She sat down just outside the doorway of the cave, hat, gauntlets, glasses and camera at her side, her knees clasped in her hands and stared away through the cedar's intricate, rustling needles and across the tops of the forest sweeping away from the cliffs across the verdant miles, and day dreamed. This newly found cave was her own, absolutely her own. No other man or woman in the world knew of it. She would come here again, always careful that no chance eye saw her; she would bring little things to make of it a lady's bower set above the leafy world. There would come, in due season, cushions which she would work secretly in her bedroom at home and which she would fill here with fragrant pine needles and sweet scented herbs; there would be a book or two; little, unused things would disappear from Julia's kitchen, a tea pot, a bit of coffee, knives, forks and spoons; and some day when the full summer had brought the sunshine that would dissipate the shadows of these last days Wayne Shandon would come here, would stand under the cliffs looking up wonderingly; would climb her magic ladder and dine with her.

As she sat, leaning back against the rocks, daydreaming as Youth cannot help doing, her eyes wandered far across her father's ranch. She found the view new to her. Yonder nothing but the fresh green of the tops fir and pine had thrust upward in the spring; beneath them, seen only now and then as it frisked out of shadow and glinted in sunlight, Echo Creek; beyond the creek—

She sat up straight, suddenly picking up her field glasses. Yes, beyond all this she saw the knoll upon which her father's house stood, even the building itself through its clump of cedars. But her glasses, raised higher sweeping back and forth, had found the river, and travelling on picked up the Bar L-M buildings and corrals!— Next time she would bring the larger glasses, and leave them here, hidden in the cave.

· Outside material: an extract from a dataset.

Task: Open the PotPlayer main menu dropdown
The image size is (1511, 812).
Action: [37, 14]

For a long time she gazed across the river, her heart beating quickly with the hope that she might see, somewhere in the wide view, the man who was in her heart. Finally, with a sigh, she lowered her glasses, letting them follow Echo Creek speeding down the long slope of her father's valley. And, doing so, it happened that there came into the disc of her vision a man whom she knew she had never seen before. For a few minutes she watched him riding up the valley, idly amused at the awkward manner of his progress. When his horse walked he clung tenaciously to the saddle horn; when the animal trotted he gave her the impression that at any step he was going to fall off. At last, when she had lost sight of him among the trees, and her interest lagged, she made her way down from the cliff, went back to Gypsy and turned her horse's head toward home.

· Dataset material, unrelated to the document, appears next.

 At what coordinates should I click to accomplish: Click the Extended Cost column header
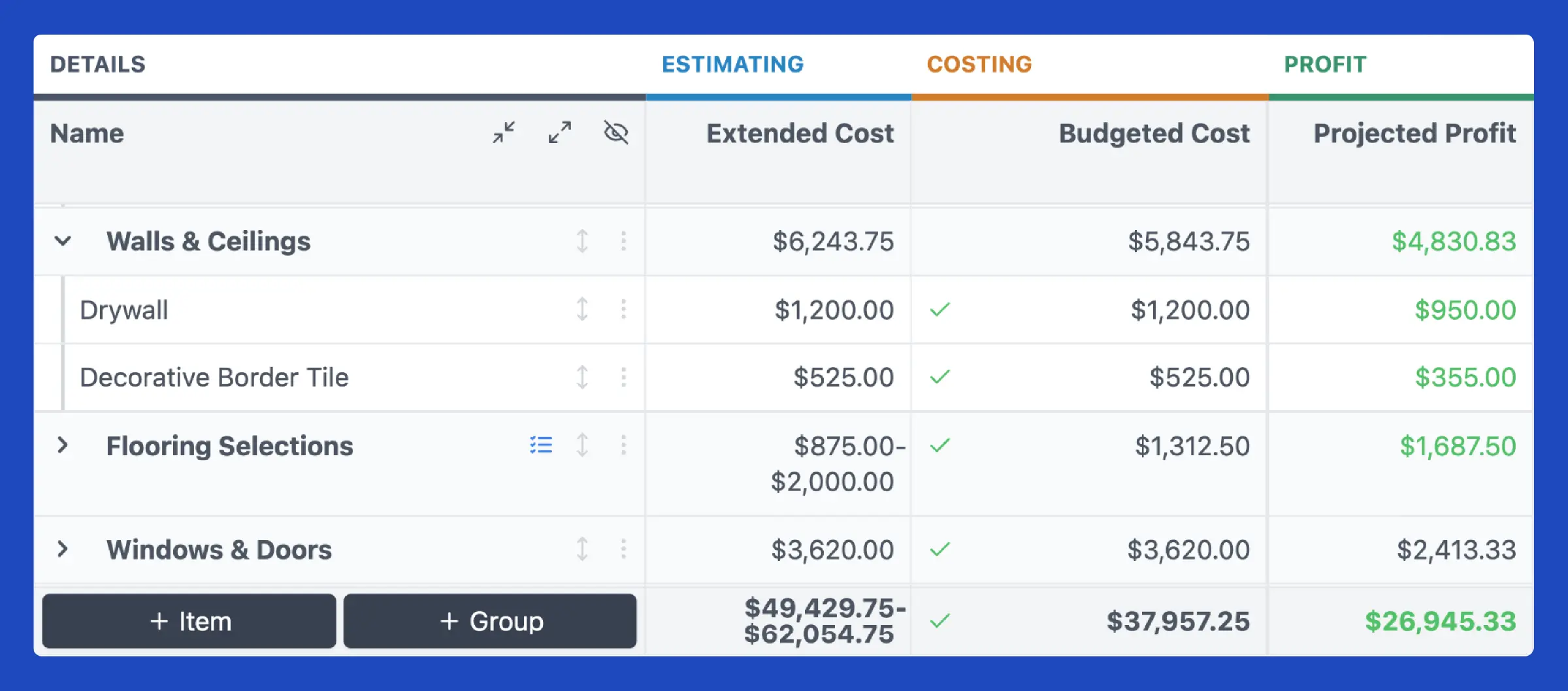click(800, 133)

The man whom she had watched clinging to his horse's back so desperately was not only a new-comer to the Sierra and a stranger, but a poor sort of person to be alone where there is a dearth of paved sidewalks and streets with names and numbers. He had lost himself many times since leaving El Toyon the day before, and now, with the main valley road as plain before him as a man could wish a road to be, he forsook it and came on blindly along a second road that the Echo Creek wagons had travelled last week for wood. And Wanda, riding down to the creek, met him when he had reached a state of perspiring despair.

"Say!" he called shrilly when, barely in earshot, he caught his first view of her. "Say, wait a minute, won't you?"

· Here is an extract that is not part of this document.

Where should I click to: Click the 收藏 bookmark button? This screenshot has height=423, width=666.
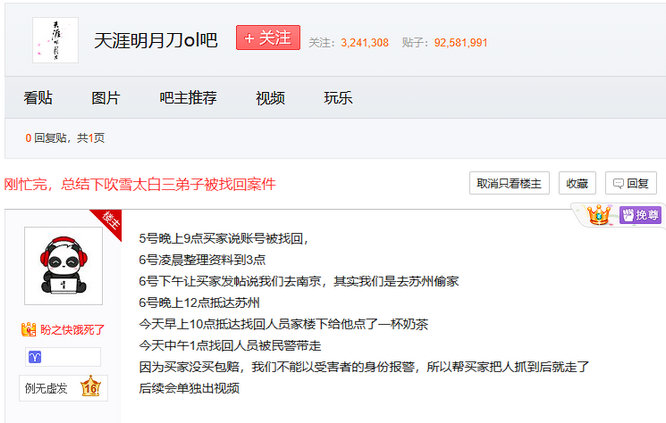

Wanda, smiling a little at the evident distress which gave her her first impression of the man, came on to meet him. She stopped Gypsy with a swift, gentle touch upon the reins, while he yanked his sweating horse about by pulling manfully at both reins held one in each hand.

"Say," was his next word of greeting, "ain't this the doggondest, peskiest wild man's land you ever shot a glimmer of your eye at? Gee, ain't it fierce, lady?"

Wanda's smile brightened in spite of her. He shook his head and pursed his underlip and mopped his reeking face.

"I'm just in a cold sweat all over," he confided ruefully. "What with the rubbing of this saddle on the outside,—an old pirate with eyes like a young sheep and whiskers like Santa Claus robbed me of twenty bucks for it back yonder in that jay town,—and my bones inside trying to poke through the skin, I'm just peeled like a seal whose skin some flash dame is wearing for a coat. Say," with a groan as he shifted a little in the saddle which he blamed for his woes, "you don't live so awful far from here, do you?"